YOUR TASK: For this exercise, write out each entry below exactly, omitting the images.
##### EXTRACTED INFORMATION
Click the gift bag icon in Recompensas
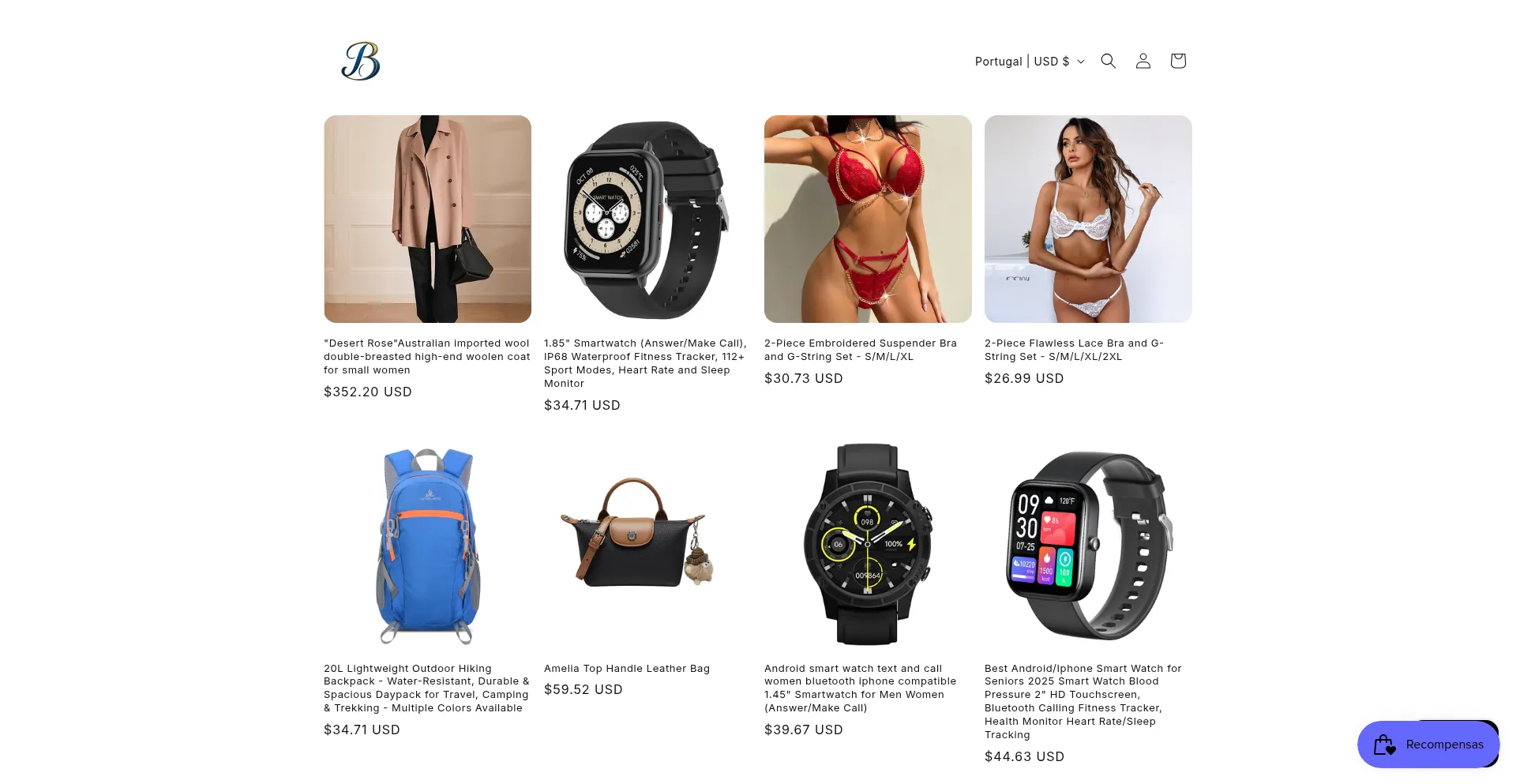click(x=1384, y=745)
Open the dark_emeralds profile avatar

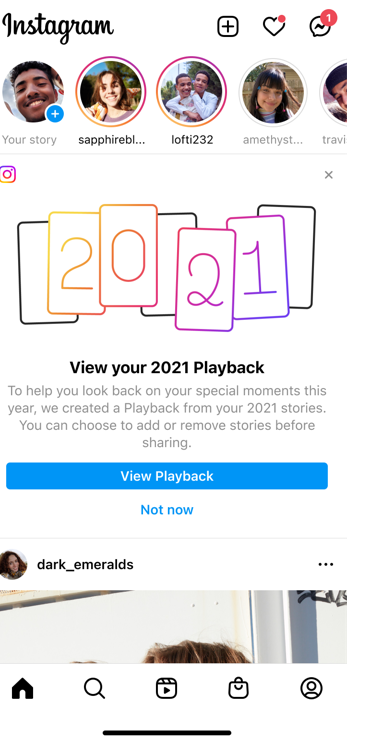[x=13, y=564]
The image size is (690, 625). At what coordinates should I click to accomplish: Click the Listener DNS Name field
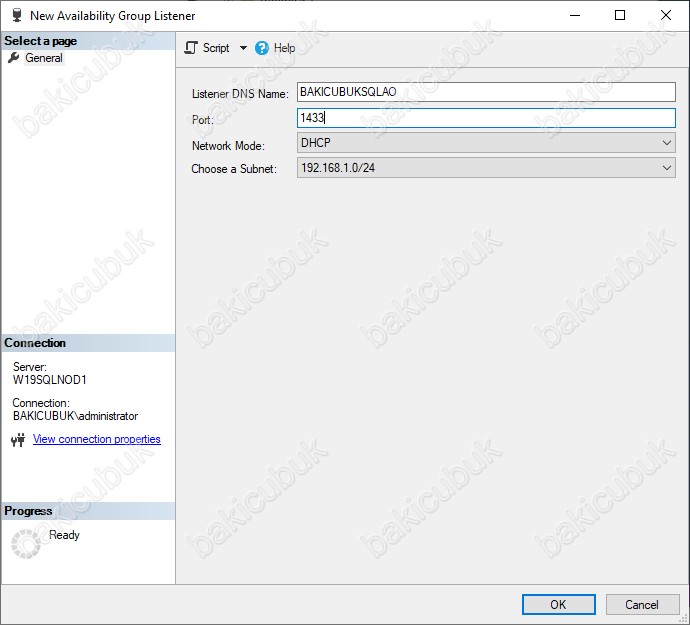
##########
FINISHED TASK:
Click the gift bag icon in Recompensas
click(x=1384, y=745)
Open the dark_emeralds profile avatar

[x=13, y=564]
The image size is (690, 625). At what coordinates should I click to accomplish: Click the Listener DNS Name field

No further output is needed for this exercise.